Weaponize Federalism.
It would also allow Blue States to do what they do best: Progress their citizens health, education and wealth. Laboratories of Democracy…bring it on. If Red State voters get what they’ve actually voted for and love it, well then, great. Blue State voters can get what they want. Win-win. And don’t go on about how Blue voters in Red States are going to suffer, because THEY ALREADY DO. I’ve been living in Purple/Red States my entire life.
Of course, all of this is coming as the modern Petroleum-based society is about to start collapsing, but the better off you are when collapse starts happening, the better of you’ll be when you’re knee-deep in it, but I digress.
Oh yeah, and before I forget.
The Second Amendment isn’t just a right, it’s a responsibility.
After 40 years in this country, I have concluded USA is at heart, at the very bottom of its heart, a radical conservative country. Where I live in Ventura County, SoCal – moved here from LA County – I see it all around me… subtly or not so subtly… even lots of Hispanics are quite conservative… our handyman is refusing to take the vaccine, even though his wife has taken it…

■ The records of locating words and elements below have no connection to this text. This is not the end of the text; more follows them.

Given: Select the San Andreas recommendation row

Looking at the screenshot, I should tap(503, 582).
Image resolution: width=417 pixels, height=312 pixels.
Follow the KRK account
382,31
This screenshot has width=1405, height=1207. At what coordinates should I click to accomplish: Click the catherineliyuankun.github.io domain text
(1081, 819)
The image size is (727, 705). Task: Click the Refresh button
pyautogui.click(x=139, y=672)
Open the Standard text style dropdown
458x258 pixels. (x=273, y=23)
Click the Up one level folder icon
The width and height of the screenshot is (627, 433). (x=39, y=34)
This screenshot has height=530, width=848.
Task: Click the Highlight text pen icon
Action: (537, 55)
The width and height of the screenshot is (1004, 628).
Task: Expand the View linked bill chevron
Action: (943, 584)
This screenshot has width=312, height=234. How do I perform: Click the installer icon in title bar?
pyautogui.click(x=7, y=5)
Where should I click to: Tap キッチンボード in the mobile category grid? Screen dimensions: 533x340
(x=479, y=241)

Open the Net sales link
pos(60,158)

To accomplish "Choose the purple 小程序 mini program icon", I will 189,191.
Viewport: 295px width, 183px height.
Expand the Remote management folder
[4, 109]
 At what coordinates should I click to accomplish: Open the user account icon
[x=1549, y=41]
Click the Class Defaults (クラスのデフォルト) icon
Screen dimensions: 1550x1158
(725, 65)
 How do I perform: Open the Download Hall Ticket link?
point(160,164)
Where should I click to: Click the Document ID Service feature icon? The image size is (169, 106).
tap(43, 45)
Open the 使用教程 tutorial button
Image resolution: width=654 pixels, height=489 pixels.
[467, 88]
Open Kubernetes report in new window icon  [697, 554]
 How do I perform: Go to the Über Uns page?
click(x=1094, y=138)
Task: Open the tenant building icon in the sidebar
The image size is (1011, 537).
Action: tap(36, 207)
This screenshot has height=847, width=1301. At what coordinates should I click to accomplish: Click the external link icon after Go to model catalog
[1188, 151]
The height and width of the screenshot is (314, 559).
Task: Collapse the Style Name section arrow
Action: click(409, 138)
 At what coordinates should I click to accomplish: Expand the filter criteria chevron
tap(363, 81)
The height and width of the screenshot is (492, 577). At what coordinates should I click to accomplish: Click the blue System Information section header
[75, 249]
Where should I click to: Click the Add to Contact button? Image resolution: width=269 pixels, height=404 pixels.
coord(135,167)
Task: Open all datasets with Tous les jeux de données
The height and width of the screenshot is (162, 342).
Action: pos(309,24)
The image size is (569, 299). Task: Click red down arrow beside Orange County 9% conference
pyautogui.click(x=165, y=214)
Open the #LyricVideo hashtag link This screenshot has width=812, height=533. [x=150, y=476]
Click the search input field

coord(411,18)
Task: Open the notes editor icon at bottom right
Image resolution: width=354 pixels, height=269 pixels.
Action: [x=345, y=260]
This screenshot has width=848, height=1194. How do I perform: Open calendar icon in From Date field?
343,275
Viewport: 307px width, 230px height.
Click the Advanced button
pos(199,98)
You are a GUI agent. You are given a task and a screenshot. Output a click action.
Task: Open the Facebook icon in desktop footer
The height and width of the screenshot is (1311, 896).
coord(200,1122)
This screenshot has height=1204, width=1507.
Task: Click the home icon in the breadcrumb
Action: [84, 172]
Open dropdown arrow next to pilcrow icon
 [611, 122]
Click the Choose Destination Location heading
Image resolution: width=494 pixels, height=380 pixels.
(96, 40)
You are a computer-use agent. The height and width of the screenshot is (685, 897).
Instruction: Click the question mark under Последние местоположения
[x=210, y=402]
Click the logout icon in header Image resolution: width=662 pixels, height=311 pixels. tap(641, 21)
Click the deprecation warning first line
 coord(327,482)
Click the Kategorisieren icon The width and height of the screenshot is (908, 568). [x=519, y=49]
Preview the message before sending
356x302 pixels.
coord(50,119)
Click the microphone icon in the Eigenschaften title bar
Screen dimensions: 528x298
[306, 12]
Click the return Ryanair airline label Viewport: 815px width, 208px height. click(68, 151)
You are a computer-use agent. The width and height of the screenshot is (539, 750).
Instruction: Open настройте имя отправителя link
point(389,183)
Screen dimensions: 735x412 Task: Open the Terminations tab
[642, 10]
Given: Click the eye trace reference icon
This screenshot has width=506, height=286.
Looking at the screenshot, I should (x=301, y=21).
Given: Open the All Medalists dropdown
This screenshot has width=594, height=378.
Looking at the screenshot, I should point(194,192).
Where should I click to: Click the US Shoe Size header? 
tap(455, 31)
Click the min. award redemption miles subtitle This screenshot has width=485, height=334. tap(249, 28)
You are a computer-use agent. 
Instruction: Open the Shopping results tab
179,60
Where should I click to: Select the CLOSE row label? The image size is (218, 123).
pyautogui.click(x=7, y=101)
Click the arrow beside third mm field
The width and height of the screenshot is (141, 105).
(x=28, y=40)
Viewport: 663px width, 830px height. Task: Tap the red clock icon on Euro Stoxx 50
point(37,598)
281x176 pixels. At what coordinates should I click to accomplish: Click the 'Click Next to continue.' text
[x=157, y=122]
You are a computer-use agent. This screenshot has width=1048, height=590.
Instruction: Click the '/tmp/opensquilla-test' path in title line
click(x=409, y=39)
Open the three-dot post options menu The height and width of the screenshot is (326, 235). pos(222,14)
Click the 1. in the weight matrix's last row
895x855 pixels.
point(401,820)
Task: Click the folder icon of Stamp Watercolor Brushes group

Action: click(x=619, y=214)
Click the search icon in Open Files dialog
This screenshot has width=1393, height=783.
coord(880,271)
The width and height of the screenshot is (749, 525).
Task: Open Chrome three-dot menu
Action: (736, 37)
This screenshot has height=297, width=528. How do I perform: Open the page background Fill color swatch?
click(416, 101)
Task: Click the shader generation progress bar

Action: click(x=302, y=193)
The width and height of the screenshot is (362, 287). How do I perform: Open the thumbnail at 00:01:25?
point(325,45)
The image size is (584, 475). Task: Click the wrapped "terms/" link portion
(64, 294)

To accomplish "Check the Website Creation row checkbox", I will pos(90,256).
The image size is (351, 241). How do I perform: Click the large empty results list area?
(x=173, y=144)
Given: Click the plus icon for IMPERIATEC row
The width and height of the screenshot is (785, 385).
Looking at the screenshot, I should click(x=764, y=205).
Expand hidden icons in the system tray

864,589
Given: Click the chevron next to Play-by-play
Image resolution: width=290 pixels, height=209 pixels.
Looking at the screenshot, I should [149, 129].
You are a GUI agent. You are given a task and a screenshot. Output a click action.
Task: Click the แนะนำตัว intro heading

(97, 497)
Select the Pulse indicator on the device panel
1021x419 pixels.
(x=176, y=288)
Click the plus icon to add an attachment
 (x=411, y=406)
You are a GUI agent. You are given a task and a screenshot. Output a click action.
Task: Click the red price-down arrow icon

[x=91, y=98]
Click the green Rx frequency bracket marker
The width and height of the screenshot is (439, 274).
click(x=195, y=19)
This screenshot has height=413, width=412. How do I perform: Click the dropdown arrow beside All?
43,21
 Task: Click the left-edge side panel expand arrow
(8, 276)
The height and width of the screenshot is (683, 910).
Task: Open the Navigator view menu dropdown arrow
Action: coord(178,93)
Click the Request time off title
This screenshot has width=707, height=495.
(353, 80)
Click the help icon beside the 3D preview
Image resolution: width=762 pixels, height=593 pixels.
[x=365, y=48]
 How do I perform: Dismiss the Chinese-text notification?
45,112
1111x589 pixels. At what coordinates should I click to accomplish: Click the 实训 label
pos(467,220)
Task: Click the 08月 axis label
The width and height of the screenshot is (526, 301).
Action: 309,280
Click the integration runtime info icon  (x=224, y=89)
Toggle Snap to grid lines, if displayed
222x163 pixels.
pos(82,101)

My Indian American doctor friend says his conservative doctor colleagues have quite differing opinions – among the white doctors, there is some aspersions cast on African Americans… but among other immigrant doctors, there is resentment of Hispanics…
Maybe some time in the distant future, it will get back to FDR great society liberalism… but not in the short run… and by then climate change will have changed our country (and the world) so radically!
This male vs. female framing is simply wrong. Women are 52% of voters, if it were a simple as male vs. female this would have been settled long ago. It’s not the boys against the girls, it’s a religious divide not a gender divide. Evangelicals and conservative Catholics, vs. mainstream Protestants, liberal Catholics and none-of-the-aboves. The issue is one of religious beliefs imposed by means of government coercion. It’s not gender, it’s not race, it’s not class, the issue of abortion does not fit into any of the popular liberal/progressive frames. It’s one of the reasons we keep losing. We’re treating abortion as some sort of proxy war over the role of women but that is the wrong focus. That’s not what motivates the enemy.
The most zealous anti-abortion crusaders I’ve encountered have all been women. The majority of white women voted for Trump. Twice.